Religione, scuola e cultura: il senso della continuità

L’11 dicembre è stata pubblicata dalla Conferenza Episcopale Italiana (Cei), una nota pastorale intitolata: «L’insegnamento della religione cattolica (Irc); laboratorio di cultura e di dialogo». È stata approvata all’ottantunesima Assemblea Generale della Cei, svoltasi ad Assisi dal 17 al 20 novembre. La bozza della nota era stata sottoposta in precedenza ad un’ampia consultazione da parte dei direttori diocesani dell’Irc di tutt’Italia.
Si tratta di un documento di una certa rilevanza per due ragioni, l’una storica e l’altra culturale. Dal punto di vista storico, questa nota esce a distanza di trentaquattro anni da quella precedentemente pubblicata sullo stesso argomento, nel 1991. Si tratta, quindi, di un periodo di tempo sufficientemente disteso per proporre un bilancio dell’Irc nella forma che ha assunto dopo la revisione dei Patti Lateranensi del 1985.
Il contesto
In ottica culturale, invece, la presente nota è stata approvata in un momento in cui nella Chiesa italiana alcuni vescovi suggerivano di riconsiderare radicalmente la natura e l’organizzazione dell’Irc, trasformandolo in una materia obbligatoria di cultura religiosa. Di fatto, la Cei ha scelto la via della continuità e della conferma dell’insegnamento esistente, considerando che esso «non è causa di discriminazione e non contrasta – essendone anzi una manifestazione – col principio supremo di laicità dello Stato».
Ad una prima lettura complessiva, si coglie pertanto come la recente nota faccia continui riferimenti a quella del 1991, ribadendo orientamenti e attenzioni pastorali connessi all’Irc già là individuati. Di conseguenza, coloro che volessero cercare in questo documento novità sostanziali sull’Irc nella scuola italiana rimarrebbero abbastanza delusi.
Piuttosto, a distanza di molti anni dal precedente, viene confermata dai vescovi la validità della presenza di un insegnamento scolastico del cattolicesimo che rispetta la libertà di coscienza di tutti, attuato da insegnanti qualificati per titoli di studio ed esperienza didattica, capace di assicurare un fondamentale servizio educativo alla scuola, anche in un’ottica di dialogo aperto e rispettoso con persone di altre religioni.
Non solo religione
Di una certa importanza è anche il fatto che la nota chiarisce alcune questioni di metodo e di contenuto connesse a questo curricolare, seppur atipico, insegnamento scolastico. In particolare, dopo aver riconfermato che l’Irc non è equiparabile ad una forma di catechesi fatta nelle aule scolastiche, i vescovi individuano nell’interdisciplinarità uno dei tratti caratteristici dell’Irc. Nelle ore di religione cattolica «si tratta di far "fermentare" insieme la forma del pensiero teologico con quella degli altri saperi: la filosofia, la letteratura, le arti, la matematica, la fisica, la storia, le scienze giuridiche, politiche ed economiche».

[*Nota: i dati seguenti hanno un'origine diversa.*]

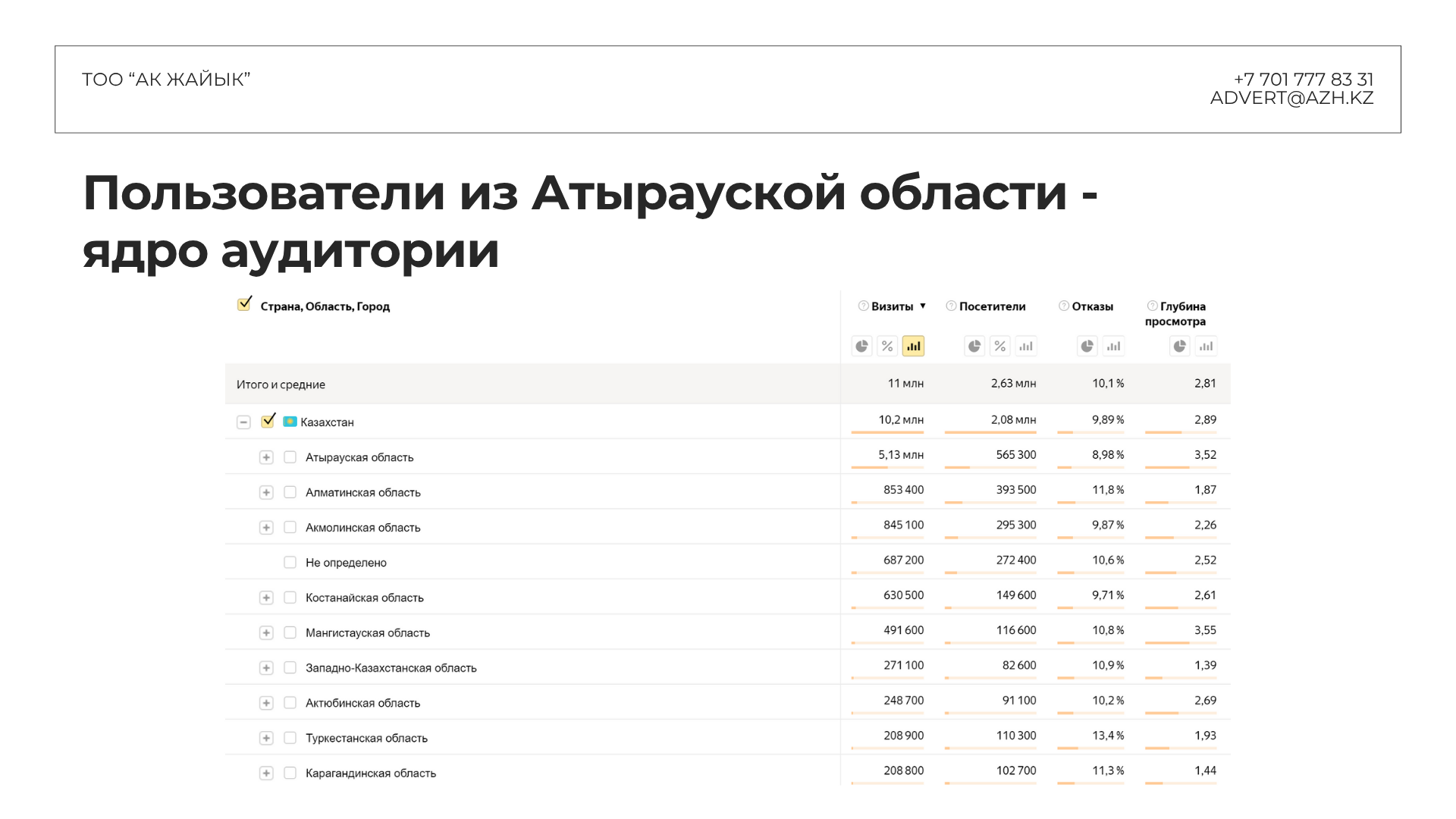The height and width of the screenshot is (819, 1456).
Task: Click the bar chart icon under Отказы
Action: [1113, 347]
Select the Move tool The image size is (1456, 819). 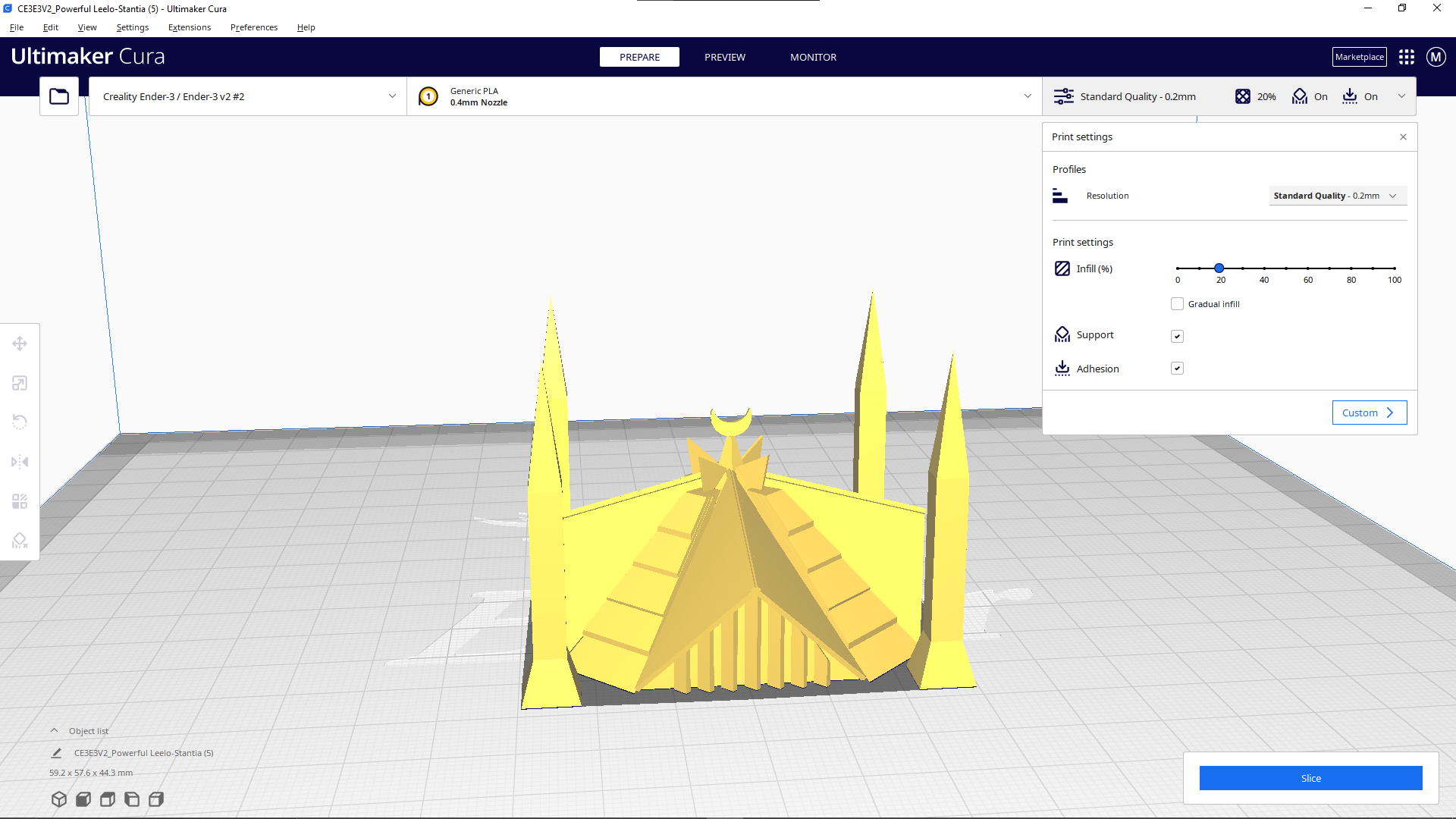click(20, 344)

Nell’orizzonte di questa contaminazione dei saperi, resta comunque di fondamentale importanza lo studio e l’approfondimento della Bibbia. Infatti, Se essa «è effettivamente il grande codice dell’Occidente (e non solo), non si può immaginare la formazione di una persona senza il possesso dei riferimenti biblici che consentano di decifrare l’ambiente stesso in cui viviamo».
In definitiva, emerge la decisa riproposizione di un Irc culturale, ancorato ai contenuti della tradizione teologica propria del cattolicesimo, pienamente inserito nelle finalità della scuola, a servizio della formazione integrale degli studenti, promotore di una laicità costituzionale, aperto al dialogo e al confronto con altre tradizioni culturali e religiose. Una scelta pastorale che, è probabile, scontenterà chi si attendeva maggiori novità e, di sicuro, infastidirà chi anela alla scomparsa dell’Irc, ma che, se non altro, mostra la paradossale stabilità dell’unico insegnamento scolastico di cui si potrebbe, in teoria, fare a meno, ma che continua di fatto da quarant’anni ad essere scelto dai due terzi degli studenti e delle famiglie d’Italia.